SecureCodeRL: Security-Aware Reinforcement Learning for Code Generation with Partial-Credit Rewards
Suryansh Singh Sijwali, Suman Saha
TL;DR
The paper addresses the challenge of generating correct code with large language models under strict stdin/stdout judging while also considering security. It introduces SecureCodeRL, a reinforcement learning pipeline that optimizes a combined reward $R = \alpha R_{\text{func}} + \beta R_{\text{sec}}$, where a partial-credit functional reward mitigates reward sparsity and a Bandit-based security penalty discourages insecure patterns.

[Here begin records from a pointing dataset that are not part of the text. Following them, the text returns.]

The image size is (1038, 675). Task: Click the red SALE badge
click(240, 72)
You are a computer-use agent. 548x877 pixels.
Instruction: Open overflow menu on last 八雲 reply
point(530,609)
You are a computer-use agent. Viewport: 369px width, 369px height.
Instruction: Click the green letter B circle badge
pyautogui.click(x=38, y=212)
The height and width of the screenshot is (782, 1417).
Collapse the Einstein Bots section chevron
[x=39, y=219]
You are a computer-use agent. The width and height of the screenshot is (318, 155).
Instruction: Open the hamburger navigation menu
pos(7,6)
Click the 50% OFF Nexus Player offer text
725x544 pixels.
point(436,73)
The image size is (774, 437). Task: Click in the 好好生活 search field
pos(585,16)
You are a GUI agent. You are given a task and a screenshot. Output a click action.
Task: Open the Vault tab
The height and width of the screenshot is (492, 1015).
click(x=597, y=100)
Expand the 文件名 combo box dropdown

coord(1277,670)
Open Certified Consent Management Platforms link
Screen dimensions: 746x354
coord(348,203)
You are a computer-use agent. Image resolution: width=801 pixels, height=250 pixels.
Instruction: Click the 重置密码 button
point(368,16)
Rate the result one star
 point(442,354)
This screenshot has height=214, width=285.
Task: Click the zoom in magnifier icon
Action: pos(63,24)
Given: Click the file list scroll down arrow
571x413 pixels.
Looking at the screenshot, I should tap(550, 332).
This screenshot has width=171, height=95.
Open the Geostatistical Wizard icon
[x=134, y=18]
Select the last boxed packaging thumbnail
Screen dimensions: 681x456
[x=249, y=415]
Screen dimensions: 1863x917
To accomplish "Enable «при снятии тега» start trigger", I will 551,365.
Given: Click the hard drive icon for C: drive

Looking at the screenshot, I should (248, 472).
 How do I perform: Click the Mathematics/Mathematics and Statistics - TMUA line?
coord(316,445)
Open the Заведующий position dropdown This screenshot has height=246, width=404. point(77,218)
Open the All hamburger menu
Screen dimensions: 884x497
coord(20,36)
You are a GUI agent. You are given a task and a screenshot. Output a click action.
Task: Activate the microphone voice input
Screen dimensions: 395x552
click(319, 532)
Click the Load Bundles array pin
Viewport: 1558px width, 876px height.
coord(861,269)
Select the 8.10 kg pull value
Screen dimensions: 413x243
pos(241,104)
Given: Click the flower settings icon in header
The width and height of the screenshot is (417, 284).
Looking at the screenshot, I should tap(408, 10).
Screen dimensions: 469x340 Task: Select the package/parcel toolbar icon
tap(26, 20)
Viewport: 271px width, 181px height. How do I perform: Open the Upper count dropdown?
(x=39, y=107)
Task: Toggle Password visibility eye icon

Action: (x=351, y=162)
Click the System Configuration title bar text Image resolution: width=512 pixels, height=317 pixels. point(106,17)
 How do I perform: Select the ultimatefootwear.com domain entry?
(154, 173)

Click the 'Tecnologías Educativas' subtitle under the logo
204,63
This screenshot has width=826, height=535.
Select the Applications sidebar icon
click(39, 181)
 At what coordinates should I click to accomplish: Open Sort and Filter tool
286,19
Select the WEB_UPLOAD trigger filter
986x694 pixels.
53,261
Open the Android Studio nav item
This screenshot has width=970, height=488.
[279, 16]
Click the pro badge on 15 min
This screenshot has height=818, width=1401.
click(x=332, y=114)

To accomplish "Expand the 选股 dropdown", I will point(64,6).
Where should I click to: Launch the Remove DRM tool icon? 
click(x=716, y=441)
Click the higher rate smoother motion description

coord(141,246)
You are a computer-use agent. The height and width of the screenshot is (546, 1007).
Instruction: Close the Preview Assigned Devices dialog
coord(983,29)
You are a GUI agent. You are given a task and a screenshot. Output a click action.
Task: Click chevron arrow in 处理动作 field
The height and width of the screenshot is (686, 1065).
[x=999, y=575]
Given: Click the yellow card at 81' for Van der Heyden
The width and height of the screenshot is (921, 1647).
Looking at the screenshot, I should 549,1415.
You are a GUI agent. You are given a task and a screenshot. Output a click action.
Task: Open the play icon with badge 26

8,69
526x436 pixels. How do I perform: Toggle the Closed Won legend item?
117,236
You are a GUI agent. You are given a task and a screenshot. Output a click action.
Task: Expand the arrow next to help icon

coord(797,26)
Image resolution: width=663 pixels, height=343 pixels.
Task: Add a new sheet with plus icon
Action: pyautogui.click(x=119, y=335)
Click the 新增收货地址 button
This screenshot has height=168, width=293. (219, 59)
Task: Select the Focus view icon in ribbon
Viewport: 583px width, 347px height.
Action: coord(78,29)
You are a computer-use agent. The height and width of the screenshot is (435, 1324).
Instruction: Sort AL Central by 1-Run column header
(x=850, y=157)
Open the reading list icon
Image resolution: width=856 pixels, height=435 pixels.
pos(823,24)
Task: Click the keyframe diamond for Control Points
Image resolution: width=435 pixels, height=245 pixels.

Through benchmarking on APPS+ and a pilot RL study, the approach demonstrates improved syntax validity and a non-zero test-signal (albeit small) while maintaining Bandit-clean results, suggesting reward shaping can enable learning where binary signals fail. The work provides a practical path toward more reliable and secure code generation, while acknowledging the need for larger-scale evaluation, uncertainty quantification, and broader security analysis to validate and extend these findings.
Abstract
Large Language Models (LLMs) can generate plausible code, but in settings that require exact stdin/stdout behavior they frequently produce programs that compile yet fail tests, and in some cases they introduce security-sensitive patterns. This paper presents SecureCodeRL, a reinforcement learning (RL) pipeline for security-aware code generation that optimizes a combined reward R = αRfunc + \b{eta}Rsec. The key idea is a partial-credit functional reward that assigns intermediate scores for syntactic validity, successful execution, and producing output, reducing reward sparsity that otherwise stalls learning on competitive programming style tasks. I evaluate supervised fine-tuning (SFT) and PPO variants on a small held-out prompt set from APPS+ and observe that PPO with partial credit (using a continued-training variant) improves syntax validity from 45% (SFT) to 60% and achieves the only non-zero test success signal in this pilot evaluation (5% at-least-one-test-pass), while remaining 100% clean under Bandit static analysis. Although Bandit findings were absent in this small evaluation, the security term is integrated into training to discourage insecure shortcuts when they appear.